R- data.frame Documentation
stringsAsFactors logical: should character vectors be converted to factors? The ‘factory-fresh’ default is TRUE, but this can be changed by setting options(stringsAsFactors = FALSE).
Basically the check I'm intending will go something like
if ( any( sapply( myCsvDataFrame, class ) == "factor" ) ) {
stop("DataIntegrityError--dataframe contains character data")
}
Further documentation seems to support my guess:
Unless colClasses is specified, all columns are read as character columns and then converted using type.convert to logical, integer, numeric, complex or (depending on as.is) factor as appropriate. Quotes are (by default) interpreted in all fields, so a column of values like "42" will result in an integer column.
So this explains more of the behavior
as.is the default behavior of read.table is to convert character variables (which are not converted to logical, numeric or complex) to factors. The variable as.is controls the conversion of columns not otherwise specified by colClasses.

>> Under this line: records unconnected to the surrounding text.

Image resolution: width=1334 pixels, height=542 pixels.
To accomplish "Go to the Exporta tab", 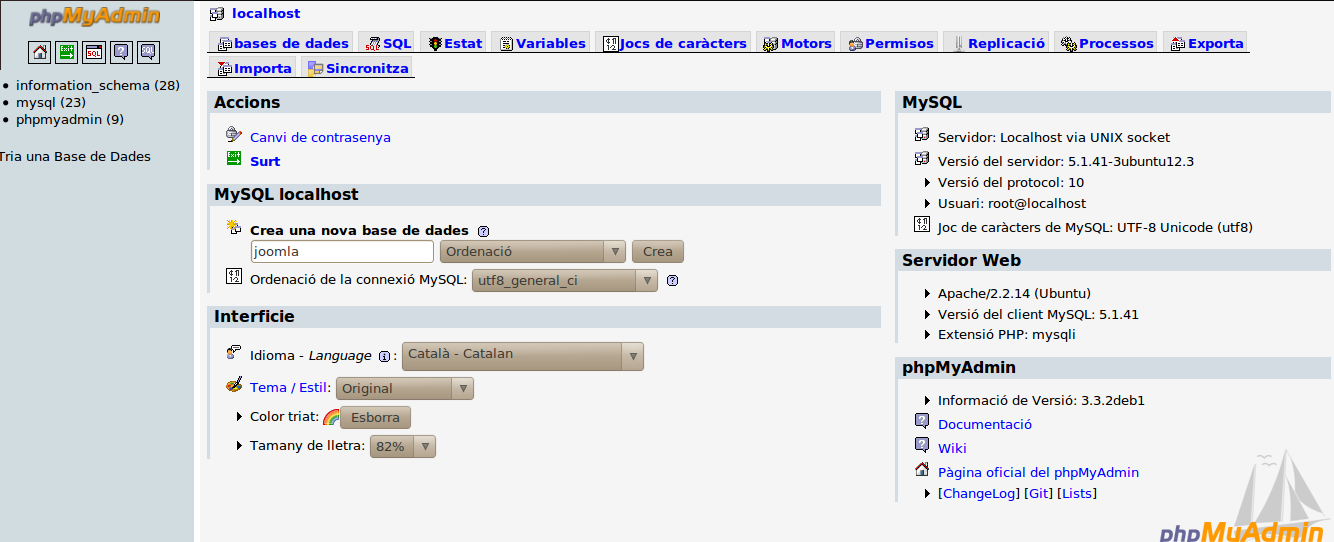I will coord(1207,43).
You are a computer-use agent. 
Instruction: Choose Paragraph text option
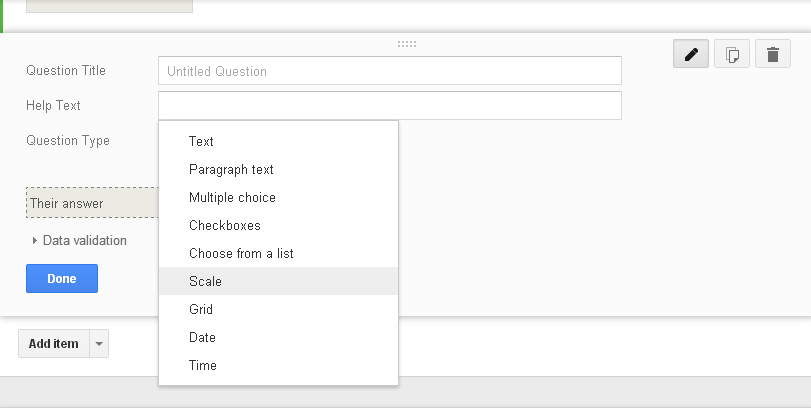click(231, 169)
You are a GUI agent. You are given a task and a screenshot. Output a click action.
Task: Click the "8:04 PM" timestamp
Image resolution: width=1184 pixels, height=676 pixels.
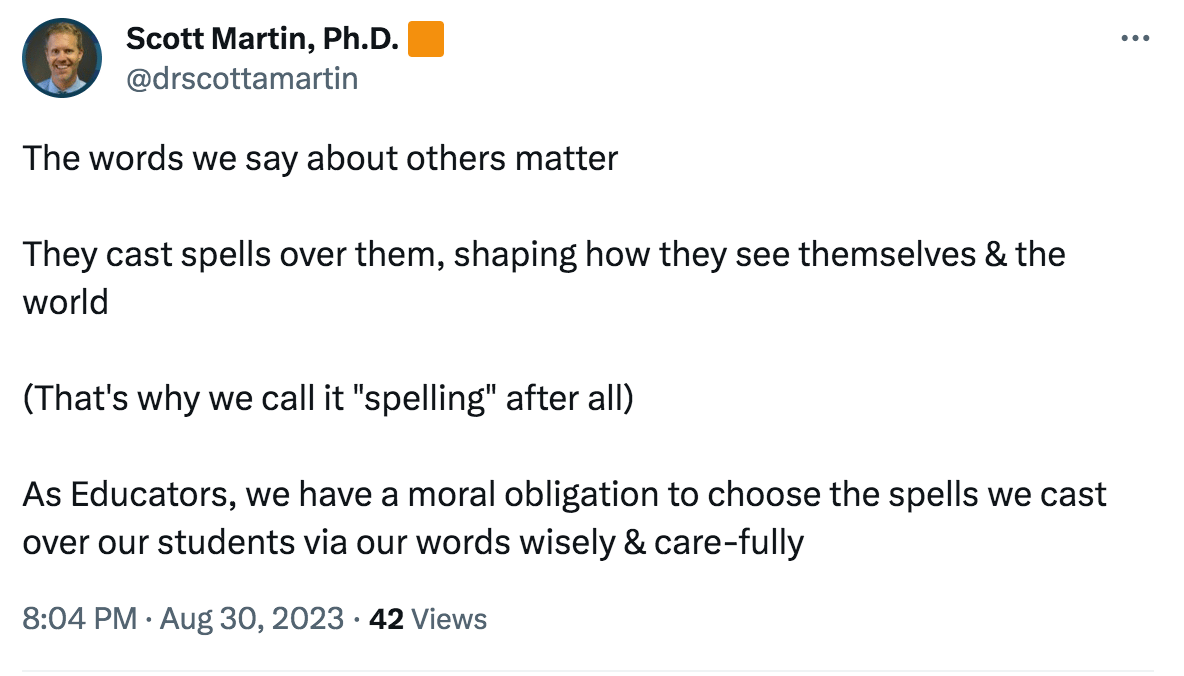pyautogui.click(x=79, y=619)

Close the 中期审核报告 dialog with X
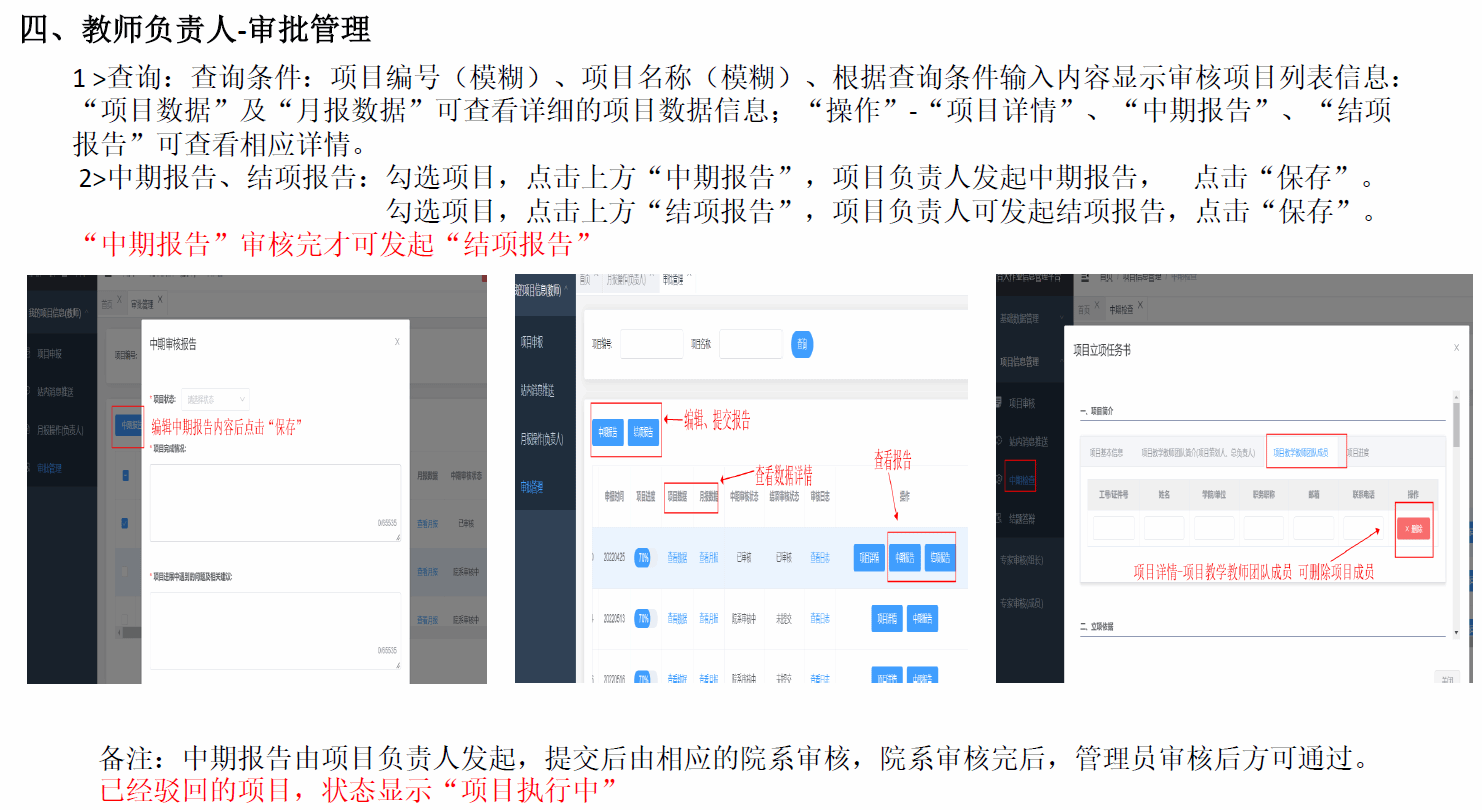[x=397, y=342]
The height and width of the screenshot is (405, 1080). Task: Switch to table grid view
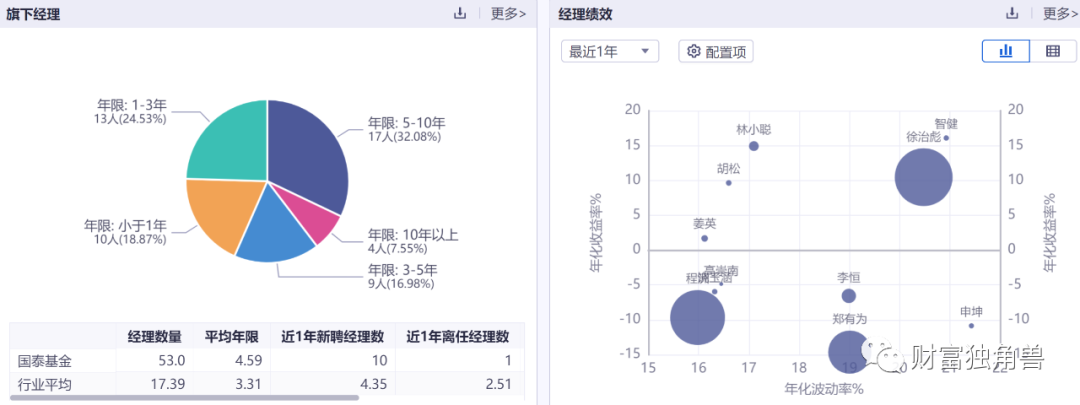coord(1053,51)
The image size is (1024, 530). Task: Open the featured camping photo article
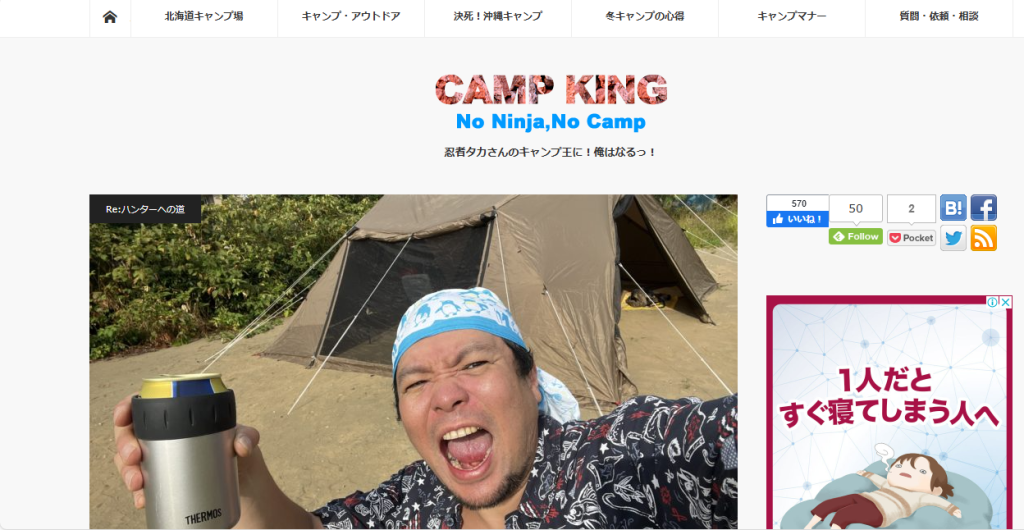click(413, 362)
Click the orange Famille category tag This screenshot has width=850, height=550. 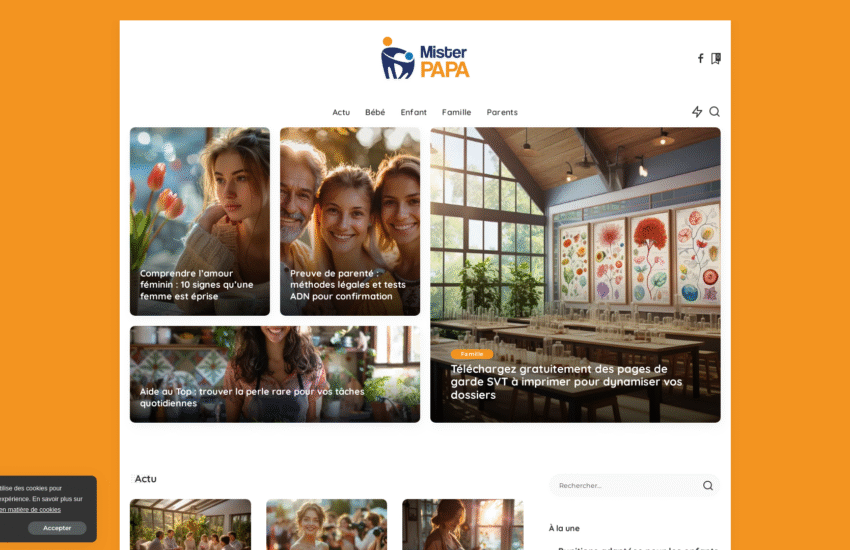(x=472, y=354)
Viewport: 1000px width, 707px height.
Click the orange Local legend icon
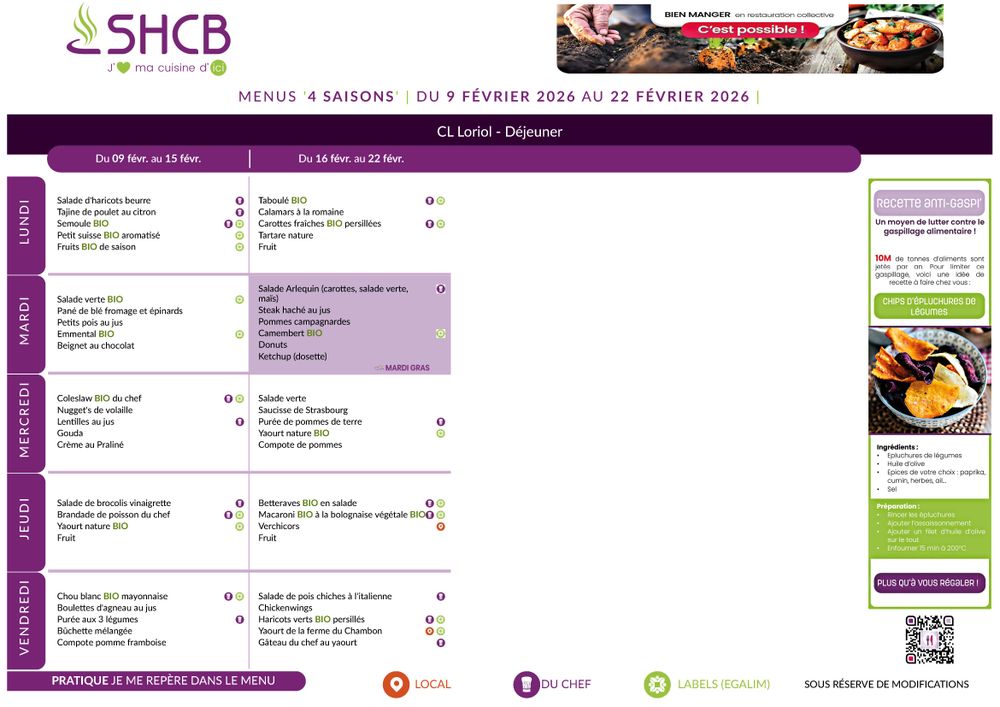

Its value is either a vector of logicals (values are recycled if necessary), or a vector of numeric or character indices which specify which columns should not be converted to factors.
Note: to suppress all conversions including those of numeric columns, set colClasses = "character".
Note that as.is is specified per column (not per variable) and so includes the column of row names (if any) and any columns to be skipped.
What I'm taking away from all this is that R first loads everything as characters (which makes sense in the CSV context, being just a flat text file right) and then attempts to coerce/convert certain columns into numeric/logical types and only where such conversion was unsuccessful are left columns which remain as character data which are subsequently stored within factors to become what we see in the resulting data frame.